Interim statement regarding rewards programs - commingling rewards program awards

This interim guidance statement expired on December 15, 2022 and was replaced by ETA 3191.2022 (Rewards Programs)

November 12, 2014


The Department is issuing this interim statement to address the tax treatment of a rewards program that commingles both awards representing taxable consideration and awards representing bona fide discounts.

This interim statement is limited to awards earned from rewards programs similar to those described in the Department’s Excise Tax Advisory (ETA) 3191.2014 on “Rewards Programs – Retail Sales Tax.” Please see ETA 3191.2014 for additional information regarding whether or not rewards program awards constitute taxable consideration includable in the sale price of goods and services redeemed for the awards. Also, please see the interim statement on “Rewards Program – Deferred Sales and Use Tax” regarding a seller’s tax liability when customers redeem discount awards for the full price of goods and services.

Commingled rewards program awards

A rewards program may issue program members awards that represent either taxable consideration (taxable awards) or that are treated as discounts to the sales price (discount awards). In some cases, sellers may commingle these awards. For example, under a rewards program a seller may issue discount awards to members on each member’s birthday and may provide taxable awards to members in exchange for completing a survey; under another rewards program a seller may issue discount awards to members based on the volume of purchases from the seller and may also provide taxable awards to members based on purchases with cobranded credit cards.

If the seller can identify taxable awards separately from discount awards, the taxable awards, plus any additional monetary payment, will generally be the measure of retailing B&O and retail sales tax at the time of redemption. (See ETA 3191.2014.) However, the Department provides the following interim guidance where the awards are commingled and the seller does not identify the taxable awards separately from the discount awards:

General presumption

When taxable and discount awards are commingled under a rewards program, and the seller does not segregate between awards that are taxable awards and awards that are discount awards at the time of redemption, the total value of the commingled rewards are taxable at the time of redemption for goods and services.

Prepayment method option

In those instances where taxable awards and discount awards are commingled, the Department will recognize a prepayment method in place of the general presumption under limited circumstances. To qualify for the prepayment method and avoid application of the general presumption, the seller must prepay retailing B&O and retail sales tax on taxable awards that have been commingled with discount awards at the time the taxable awards are issued, based on the combined state and local tax rate of the customer’s address that is available from the business records of the seller. See RCW 82.32.730(1)(c). Under this method, the Department will accept treatment of commingled awards as discount awards at the time of redemption. Thus, the seller need not collect additional retail sales tax from the customer on the redemption of these awards.

The seller must maintain adequate records and documentation to demonstrate that tax was accurately calculated and remitted, including the method for calculating the tax, within the reporting period during which the taxable awards are issued; failure to maintain this information may result in denial of a claim for this option. The seller may not later seek refunds of any prepaid taxes for the commingled awards if it uses the prepayment method.
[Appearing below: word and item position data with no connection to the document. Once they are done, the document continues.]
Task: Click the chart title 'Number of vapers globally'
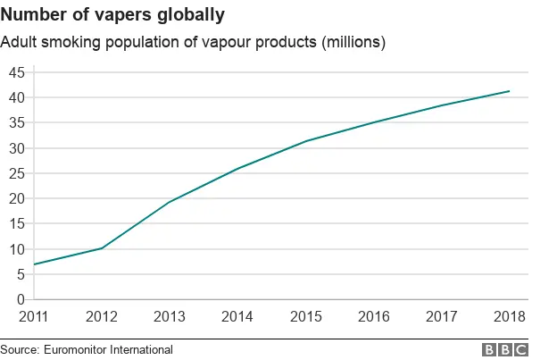click(x=112, y=15)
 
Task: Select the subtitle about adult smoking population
click(x=193, y=43)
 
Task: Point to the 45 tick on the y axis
click(x=16, y=72)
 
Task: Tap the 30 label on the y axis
click(x=16, y=148)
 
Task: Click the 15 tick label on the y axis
click(x=16, y=223)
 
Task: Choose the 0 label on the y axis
click(x=21, y=299)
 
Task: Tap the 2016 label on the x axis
click(x=373, y=316)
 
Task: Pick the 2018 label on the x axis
click(x=509, y=316)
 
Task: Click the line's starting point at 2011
click(x=34, y=264)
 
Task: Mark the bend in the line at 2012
click(x=102, y=248)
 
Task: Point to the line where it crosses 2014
click(x=237, y=169)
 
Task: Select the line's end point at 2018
click(x=509, y=91)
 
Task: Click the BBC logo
click(x=504, y=349)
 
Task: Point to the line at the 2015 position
click(x=305, y=141)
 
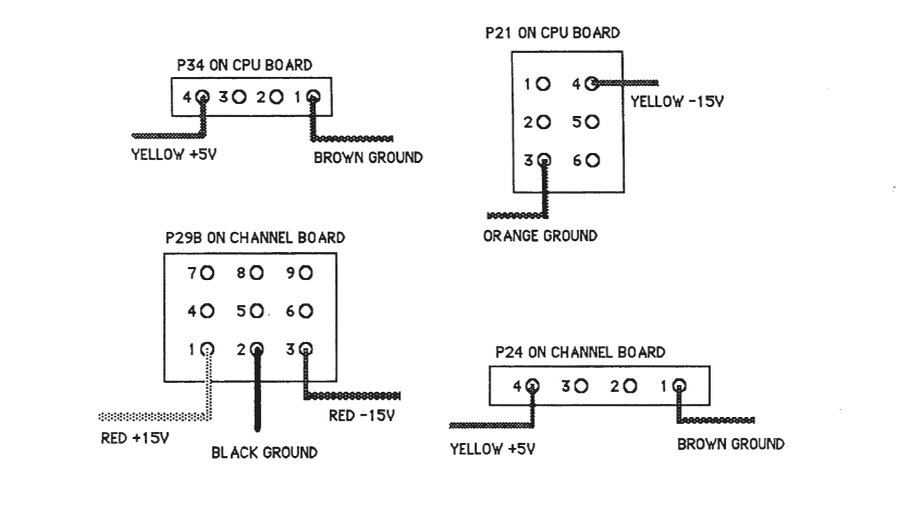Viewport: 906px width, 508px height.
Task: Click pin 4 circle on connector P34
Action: (x=203, y=97)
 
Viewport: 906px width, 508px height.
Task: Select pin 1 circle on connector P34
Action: (x=314, y=97)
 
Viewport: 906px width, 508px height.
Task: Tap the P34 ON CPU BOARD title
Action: (x=244, y=65)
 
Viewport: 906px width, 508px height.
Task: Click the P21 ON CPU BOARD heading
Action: (x=553, y=33)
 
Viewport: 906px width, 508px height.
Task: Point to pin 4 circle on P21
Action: (x=592, y=83)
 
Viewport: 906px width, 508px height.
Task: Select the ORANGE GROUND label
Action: (x=540, y=236)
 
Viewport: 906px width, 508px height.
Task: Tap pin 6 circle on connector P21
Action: (x=592, y=160)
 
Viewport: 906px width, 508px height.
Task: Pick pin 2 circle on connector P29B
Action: (x=257, y=348)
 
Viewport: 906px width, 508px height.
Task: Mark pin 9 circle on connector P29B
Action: (x=306, y=274)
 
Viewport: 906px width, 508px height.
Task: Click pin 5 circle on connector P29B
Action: (x=257, y=311)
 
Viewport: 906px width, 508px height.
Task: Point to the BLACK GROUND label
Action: (x=264, y=453)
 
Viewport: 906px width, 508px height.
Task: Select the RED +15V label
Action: (x=135, y=438)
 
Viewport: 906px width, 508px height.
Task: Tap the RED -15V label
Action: (x=362, y=416)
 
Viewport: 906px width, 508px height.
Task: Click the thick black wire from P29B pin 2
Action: (x=257, y=397)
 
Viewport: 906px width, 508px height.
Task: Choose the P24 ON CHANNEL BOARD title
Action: (x=579, y=352)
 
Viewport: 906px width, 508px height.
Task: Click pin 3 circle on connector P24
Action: (x=581, y=386)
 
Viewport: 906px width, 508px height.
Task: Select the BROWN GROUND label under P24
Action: (x=731, y=444)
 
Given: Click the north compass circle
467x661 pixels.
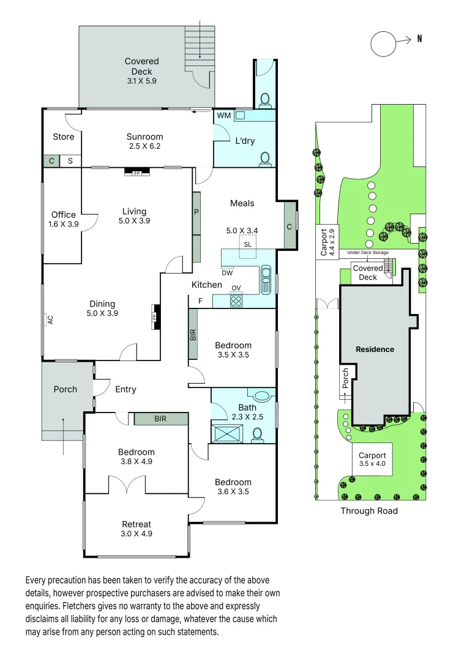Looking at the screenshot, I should [384, 44].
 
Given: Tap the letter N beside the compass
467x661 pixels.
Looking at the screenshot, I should [419, 39].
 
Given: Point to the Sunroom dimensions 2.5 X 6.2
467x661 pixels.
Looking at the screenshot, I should [144, 147].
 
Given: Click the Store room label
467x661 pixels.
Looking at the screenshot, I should [63, 136].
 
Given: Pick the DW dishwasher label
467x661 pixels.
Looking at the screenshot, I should [227, 272].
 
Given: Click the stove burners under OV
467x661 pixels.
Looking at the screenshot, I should [236, 301].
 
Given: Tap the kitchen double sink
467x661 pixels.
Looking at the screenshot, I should [266, 280].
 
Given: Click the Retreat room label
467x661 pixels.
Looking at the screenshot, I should [136, 524].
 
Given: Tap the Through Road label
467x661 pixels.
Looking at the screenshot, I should [369, 510].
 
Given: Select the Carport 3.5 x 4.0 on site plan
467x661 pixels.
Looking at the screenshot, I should [372, 460].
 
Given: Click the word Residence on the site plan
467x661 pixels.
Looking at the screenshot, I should [375, 349].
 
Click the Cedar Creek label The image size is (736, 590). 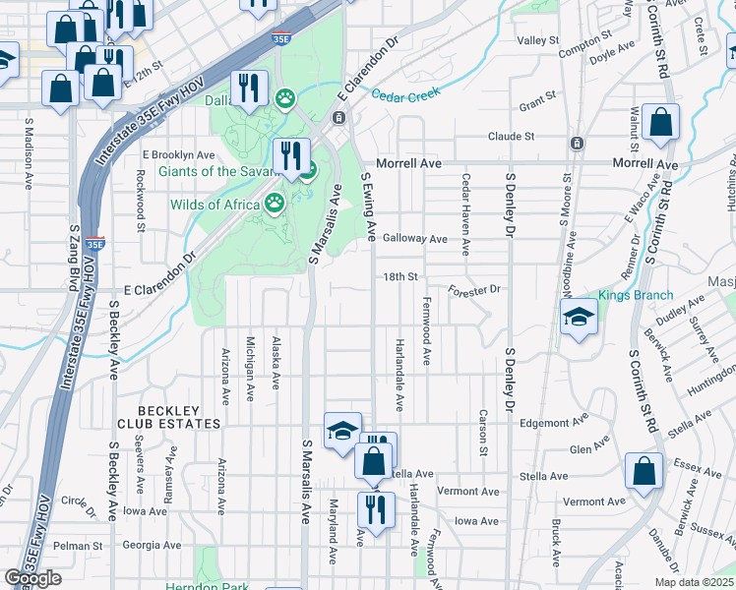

If the seller owes deferred sales tax because a customer redeems discount awards for the full price of goods and services, please see the interim statement on “Rewards Programs – Deferred Sales and Use Tax.”

Again, a seller always has the option of maintaining appropriate records that document the conditions of the seller’s rewards program and identify and segregate rewards awarded to and redeemed by customers. Discount awards will not be considered bona fide discounts unless the seller maintains proper documentation, which must be available for examination by the Department. See RCW 82.32.070 and WAC 458-20-254.

Example Prepayment method for a commingled rewards program

  • Facts: ShoeSeller offers a customer loyalty rewards program to all of its Washington customers. During ShoeSeller’s quarterly reporting period, ShoeSeller issued 20,000 discount points and 100 taxable points. ShoeSeller commingles the program points and does not identify which type of points is used at the time of redemption. Because ShoeSeller awards few taxable points through its rewards program, it decides that it will use the prepayment method described in this interim statement. For purposes of this example, each point is at all times valued at $1.00.
  • Application of the prepayment method: For the reporting period in question, ShoeSeller will remit retailing B&O tax and retail sales tax consistent with the address of the program members to whom the points have been awarded. For example, if ShoeSeller’s books and records kept in the ordinary course of business indicated Tacoma addresses for all program members, then ShoeSeller would remit retailing B&O tax on the $100.00 point value, and retail sales tax of $9.50 ($100.00 point value x 9.5% (the combined state and local sales tax rate)). ShoeSeller will not need to report as sales subsequent transactions associated with redemptions of these awards unless ShoeSeller receives additional taxable consideration.

Taxpayer/seller instructions

The Department will continue to review this issue for purposes of developing final guidance. The Department anticipates that this interim statement will continue until final guidance is issued or the interim statement is cancelled.